*** Block opens ***

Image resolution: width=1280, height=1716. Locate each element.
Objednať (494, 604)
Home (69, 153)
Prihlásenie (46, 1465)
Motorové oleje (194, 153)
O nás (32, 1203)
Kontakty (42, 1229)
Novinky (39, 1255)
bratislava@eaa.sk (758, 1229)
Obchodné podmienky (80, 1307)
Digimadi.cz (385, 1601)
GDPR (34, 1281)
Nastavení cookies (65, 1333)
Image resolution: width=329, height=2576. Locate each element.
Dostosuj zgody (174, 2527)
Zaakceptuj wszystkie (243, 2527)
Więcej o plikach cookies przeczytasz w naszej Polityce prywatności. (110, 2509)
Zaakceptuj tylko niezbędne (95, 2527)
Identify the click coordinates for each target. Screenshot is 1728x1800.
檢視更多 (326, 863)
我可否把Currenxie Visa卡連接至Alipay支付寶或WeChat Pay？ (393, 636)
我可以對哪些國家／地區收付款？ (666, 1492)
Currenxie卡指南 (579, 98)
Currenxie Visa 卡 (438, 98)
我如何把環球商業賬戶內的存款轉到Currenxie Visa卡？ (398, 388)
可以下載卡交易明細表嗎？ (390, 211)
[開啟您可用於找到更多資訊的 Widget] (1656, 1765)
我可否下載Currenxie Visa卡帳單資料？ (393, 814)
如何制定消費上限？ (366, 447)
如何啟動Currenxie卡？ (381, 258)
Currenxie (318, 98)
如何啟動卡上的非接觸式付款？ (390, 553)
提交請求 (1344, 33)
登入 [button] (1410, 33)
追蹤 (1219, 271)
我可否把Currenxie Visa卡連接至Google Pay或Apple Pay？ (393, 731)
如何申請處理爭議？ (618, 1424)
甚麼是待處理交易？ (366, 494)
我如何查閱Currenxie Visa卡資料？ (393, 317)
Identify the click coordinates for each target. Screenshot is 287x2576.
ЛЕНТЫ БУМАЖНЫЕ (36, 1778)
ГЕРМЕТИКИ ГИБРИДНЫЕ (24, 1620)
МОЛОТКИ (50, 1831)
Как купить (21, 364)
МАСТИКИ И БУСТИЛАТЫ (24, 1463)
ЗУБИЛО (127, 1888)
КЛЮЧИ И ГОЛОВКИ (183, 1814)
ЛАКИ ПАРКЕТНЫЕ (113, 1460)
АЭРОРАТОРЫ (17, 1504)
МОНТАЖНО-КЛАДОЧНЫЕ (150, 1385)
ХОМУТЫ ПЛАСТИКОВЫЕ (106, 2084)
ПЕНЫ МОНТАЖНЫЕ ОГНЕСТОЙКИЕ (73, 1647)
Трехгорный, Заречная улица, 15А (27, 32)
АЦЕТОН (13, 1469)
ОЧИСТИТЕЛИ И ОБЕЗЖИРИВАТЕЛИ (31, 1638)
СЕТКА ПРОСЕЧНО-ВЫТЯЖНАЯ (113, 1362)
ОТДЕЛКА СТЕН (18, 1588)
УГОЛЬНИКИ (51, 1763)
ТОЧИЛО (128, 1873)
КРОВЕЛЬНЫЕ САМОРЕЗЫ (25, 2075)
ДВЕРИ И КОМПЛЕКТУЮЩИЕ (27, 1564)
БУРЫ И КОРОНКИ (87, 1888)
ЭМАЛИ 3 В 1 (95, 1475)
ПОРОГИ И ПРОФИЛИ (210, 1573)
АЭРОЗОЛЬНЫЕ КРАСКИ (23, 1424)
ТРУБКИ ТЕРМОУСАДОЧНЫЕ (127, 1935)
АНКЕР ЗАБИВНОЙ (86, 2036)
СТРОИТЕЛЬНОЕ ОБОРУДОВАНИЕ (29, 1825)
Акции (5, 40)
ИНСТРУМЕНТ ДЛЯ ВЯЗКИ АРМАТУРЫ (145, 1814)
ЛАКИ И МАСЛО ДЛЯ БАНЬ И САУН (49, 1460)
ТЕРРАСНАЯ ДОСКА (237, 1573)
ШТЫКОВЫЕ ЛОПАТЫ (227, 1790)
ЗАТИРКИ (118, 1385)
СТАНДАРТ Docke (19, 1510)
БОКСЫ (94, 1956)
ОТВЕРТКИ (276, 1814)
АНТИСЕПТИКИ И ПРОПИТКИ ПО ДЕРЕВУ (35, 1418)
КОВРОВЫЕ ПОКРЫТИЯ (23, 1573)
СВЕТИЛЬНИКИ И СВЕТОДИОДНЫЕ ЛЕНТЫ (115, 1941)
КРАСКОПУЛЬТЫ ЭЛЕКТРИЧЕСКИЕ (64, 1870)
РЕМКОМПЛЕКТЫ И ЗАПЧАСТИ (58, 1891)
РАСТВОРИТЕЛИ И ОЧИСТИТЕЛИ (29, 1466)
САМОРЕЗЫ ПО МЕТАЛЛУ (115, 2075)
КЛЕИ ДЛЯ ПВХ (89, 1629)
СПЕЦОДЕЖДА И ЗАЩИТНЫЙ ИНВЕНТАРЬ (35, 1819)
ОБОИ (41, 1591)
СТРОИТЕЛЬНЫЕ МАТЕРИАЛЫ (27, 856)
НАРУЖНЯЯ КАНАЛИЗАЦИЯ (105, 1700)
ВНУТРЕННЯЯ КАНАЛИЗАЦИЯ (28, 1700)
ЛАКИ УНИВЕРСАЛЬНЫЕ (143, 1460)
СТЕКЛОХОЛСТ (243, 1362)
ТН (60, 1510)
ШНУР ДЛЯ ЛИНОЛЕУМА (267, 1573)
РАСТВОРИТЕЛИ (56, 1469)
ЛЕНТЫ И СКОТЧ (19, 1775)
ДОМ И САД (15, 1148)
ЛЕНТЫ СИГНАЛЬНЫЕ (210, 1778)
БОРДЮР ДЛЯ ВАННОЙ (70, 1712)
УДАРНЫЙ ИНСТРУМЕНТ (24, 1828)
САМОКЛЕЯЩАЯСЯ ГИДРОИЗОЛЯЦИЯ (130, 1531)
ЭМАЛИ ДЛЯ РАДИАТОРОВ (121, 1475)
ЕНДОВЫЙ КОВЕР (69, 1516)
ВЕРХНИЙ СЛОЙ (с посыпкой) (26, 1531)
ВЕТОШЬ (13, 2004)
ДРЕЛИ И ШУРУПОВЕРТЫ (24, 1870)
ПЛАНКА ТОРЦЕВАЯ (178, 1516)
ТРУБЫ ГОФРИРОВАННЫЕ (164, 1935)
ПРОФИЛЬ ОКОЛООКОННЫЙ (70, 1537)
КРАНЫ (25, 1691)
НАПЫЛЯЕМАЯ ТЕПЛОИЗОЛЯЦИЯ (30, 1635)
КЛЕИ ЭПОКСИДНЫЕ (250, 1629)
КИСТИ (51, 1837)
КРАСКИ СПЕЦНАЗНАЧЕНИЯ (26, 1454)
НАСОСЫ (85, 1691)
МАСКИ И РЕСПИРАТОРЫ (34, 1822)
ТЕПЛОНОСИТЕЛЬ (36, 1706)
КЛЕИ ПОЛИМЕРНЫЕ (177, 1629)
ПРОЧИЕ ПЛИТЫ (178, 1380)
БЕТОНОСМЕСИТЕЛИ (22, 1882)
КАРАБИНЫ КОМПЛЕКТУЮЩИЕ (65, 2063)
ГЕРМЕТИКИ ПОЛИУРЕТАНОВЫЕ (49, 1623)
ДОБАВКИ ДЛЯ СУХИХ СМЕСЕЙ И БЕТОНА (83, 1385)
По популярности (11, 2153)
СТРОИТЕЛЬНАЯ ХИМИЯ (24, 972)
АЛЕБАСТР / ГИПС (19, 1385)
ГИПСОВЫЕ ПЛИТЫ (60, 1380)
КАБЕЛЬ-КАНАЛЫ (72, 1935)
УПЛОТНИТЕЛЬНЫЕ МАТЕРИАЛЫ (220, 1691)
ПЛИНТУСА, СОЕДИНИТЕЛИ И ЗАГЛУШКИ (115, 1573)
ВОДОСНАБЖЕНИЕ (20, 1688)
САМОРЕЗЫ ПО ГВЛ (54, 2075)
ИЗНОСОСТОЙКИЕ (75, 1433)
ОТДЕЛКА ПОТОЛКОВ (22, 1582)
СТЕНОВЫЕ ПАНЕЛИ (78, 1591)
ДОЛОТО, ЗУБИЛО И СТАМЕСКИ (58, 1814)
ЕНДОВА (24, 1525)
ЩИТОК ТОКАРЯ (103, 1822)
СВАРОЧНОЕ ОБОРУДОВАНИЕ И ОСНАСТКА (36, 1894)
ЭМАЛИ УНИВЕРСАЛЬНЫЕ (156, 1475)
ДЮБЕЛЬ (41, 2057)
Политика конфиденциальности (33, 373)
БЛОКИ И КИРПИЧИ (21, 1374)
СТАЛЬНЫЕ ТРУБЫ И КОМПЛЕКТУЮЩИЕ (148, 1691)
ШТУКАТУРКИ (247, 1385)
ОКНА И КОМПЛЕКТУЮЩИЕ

*** Block closes ***

Begin with the first line of the listing and copy exactly through the line that contains "Więcej o plikach", please, keeping both ends and leaving out everything after.

#### [Your solution]
Image resolution: width=1280, height=1716. Locate each element.
Objednať (494, 604)
Home (69, 153)
Prihlásenie (46, 1465)
Motorové oleje (194, 153)
O nás (32, 1203)
Kontakty (42, 1229)
Novinky (39, 1255)
bratislava@eaa.sk (758, 1229)
Obchodné podmienky (80, 1307)
Digimadi.cz (385, 1601)
GDPR (34, 1281)
Nastavení cookies (65, 1333)
Image resolution: width=329, height=2576. Locate each element.
Dostosuj zgody (174, 2527)
Zaakceptuj wszystkie (243, 2527)
Więcej o plikach cookies przeczytasz w naszej Polityce prywatności. (110, 2509)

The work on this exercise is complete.